Bias and tuning stages, which generate the analog reference voltages required for the analog core of the cells, are located at every corner of the chip area, and connected among them. A digital decoder, placed at the left side of the cell array, is used to generate the 32 control signals required for the row by row I/O protocol. The 32 I/O cells located at the top of the chip include input and output digital buffers, as well as the circuitry required to multiplex the input and output signals through the same 32 lines. The circuitry located at the bottom of the cell array can be divided into two large sections. The first, located below, is the SRAM block implementing the APR and LPR, which contains 8 words (for 8 microinstructions) of 160 bits.

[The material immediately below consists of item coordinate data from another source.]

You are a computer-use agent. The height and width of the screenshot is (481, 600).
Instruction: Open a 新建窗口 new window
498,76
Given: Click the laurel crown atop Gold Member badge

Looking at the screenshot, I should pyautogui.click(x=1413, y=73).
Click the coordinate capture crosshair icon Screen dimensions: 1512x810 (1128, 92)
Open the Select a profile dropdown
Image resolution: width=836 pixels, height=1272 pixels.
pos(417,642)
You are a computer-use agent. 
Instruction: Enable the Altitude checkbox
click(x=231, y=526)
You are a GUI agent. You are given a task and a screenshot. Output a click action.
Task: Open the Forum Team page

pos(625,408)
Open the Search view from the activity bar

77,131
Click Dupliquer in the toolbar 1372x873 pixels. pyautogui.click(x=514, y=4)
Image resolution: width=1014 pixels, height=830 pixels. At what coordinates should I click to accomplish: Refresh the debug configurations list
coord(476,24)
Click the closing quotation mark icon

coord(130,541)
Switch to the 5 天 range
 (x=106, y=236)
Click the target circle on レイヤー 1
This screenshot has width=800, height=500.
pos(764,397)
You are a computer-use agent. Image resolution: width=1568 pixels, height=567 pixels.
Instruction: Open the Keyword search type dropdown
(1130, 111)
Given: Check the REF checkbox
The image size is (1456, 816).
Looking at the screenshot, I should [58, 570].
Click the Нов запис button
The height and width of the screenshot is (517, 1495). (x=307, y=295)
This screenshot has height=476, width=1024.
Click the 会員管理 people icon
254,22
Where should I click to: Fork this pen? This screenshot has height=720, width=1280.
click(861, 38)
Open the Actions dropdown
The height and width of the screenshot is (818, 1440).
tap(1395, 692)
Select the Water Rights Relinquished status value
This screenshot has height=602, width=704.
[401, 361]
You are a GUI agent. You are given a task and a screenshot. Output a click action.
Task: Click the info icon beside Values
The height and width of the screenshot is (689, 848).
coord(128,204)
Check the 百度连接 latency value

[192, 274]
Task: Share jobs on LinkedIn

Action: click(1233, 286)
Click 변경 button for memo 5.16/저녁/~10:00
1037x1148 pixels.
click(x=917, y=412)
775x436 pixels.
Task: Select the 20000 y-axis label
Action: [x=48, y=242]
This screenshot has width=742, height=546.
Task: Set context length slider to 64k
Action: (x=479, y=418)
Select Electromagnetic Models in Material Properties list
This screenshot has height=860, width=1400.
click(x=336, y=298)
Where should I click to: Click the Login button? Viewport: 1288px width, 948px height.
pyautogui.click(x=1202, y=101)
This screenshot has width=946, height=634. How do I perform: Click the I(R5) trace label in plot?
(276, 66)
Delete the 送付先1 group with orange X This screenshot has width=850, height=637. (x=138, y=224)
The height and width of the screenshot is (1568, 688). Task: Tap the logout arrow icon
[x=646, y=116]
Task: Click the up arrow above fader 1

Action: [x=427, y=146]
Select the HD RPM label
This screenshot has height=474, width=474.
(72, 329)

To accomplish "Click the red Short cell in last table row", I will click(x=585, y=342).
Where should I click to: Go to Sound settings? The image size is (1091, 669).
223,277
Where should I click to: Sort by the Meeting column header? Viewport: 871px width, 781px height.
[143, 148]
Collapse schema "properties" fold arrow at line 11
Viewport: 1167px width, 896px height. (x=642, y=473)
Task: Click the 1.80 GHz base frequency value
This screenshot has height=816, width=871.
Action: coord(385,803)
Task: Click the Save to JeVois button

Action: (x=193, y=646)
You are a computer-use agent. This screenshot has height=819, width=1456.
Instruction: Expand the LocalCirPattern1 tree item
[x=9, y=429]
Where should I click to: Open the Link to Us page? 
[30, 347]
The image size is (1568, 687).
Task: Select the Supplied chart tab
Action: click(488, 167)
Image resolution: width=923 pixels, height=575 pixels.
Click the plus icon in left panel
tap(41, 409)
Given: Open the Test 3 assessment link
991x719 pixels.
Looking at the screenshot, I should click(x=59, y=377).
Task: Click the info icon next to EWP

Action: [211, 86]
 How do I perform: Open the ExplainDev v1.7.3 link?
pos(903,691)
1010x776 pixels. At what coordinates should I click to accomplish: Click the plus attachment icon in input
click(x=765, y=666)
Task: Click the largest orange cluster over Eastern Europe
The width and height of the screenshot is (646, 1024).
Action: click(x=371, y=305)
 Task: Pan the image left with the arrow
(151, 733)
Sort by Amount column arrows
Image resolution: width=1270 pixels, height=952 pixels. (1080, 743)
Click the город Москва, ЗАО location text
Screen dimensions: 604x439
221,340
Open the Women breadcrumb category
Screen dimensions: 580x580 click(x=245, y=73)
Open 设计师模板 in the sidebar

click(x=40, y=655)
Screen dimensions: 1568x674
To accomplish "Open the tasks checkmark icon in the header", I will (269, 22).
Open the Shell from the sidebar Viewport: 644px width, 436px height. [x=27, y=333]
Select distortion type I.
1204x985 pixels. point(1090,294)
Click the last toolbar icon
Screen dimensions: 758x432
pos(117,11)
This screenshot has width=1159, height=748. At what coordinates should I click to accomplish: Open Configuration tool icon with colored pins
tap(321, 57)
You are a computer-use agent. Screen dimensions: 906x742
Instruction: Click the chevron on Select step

The second, located above, contains 10 adaptive stages (nine weights plus the offset term). Finally, the blocks on the right side are used to generate some control signals and for miscellaneous purposes.

Fig. 5b shows the layout of one cell. The size of the cell is  $180 \times 170 \, \mu m^2$ , and the size of the complete chip is  $7.7 \times 6.8 \, mm^2$ . The design has been sent for fabrication in a standard  $1 \mu m$  CMOS technology, and is due from the foundry in the following weeks. Test results are expected to be available for presentation at the time of the conference.



# References

- [1] T. Roska and L.O. Chua: "The CNN Universal Machine: An Analogic Array Computer", *IEEE Transactions on Circuits and Systems-II: Analog and Digital Signal Processing*, Vol., 40, No.-3, March 1993.
- [2] L.O. Chua, T. Roska and P.L. Venetianer: "The CNN is Universal as the Turing Machine". *IEEE Trans. Circuits and Systems I: Fundamental Theory and Applications*, Vol. 40, pp 289-291, April 1993.
- [3] S. Espejo, R. Domínguez-Castro, A. Rodríguez-Vázquez and R. Carmona: "Convergence and Stability of the FSR CNN Model". In this proceeding.
- [4] S. Espejo, R. Domínguez-Castro, A. Rodríguez-Vázquez and R. Carmona: "Weight-Control Strategy for Programmable CNN Chips". In this proceeding.
- [5] S. Espejo: "VLSI Design and Modeling of CNNs" Ph. Dissertation, University of Sevilla, March 1994.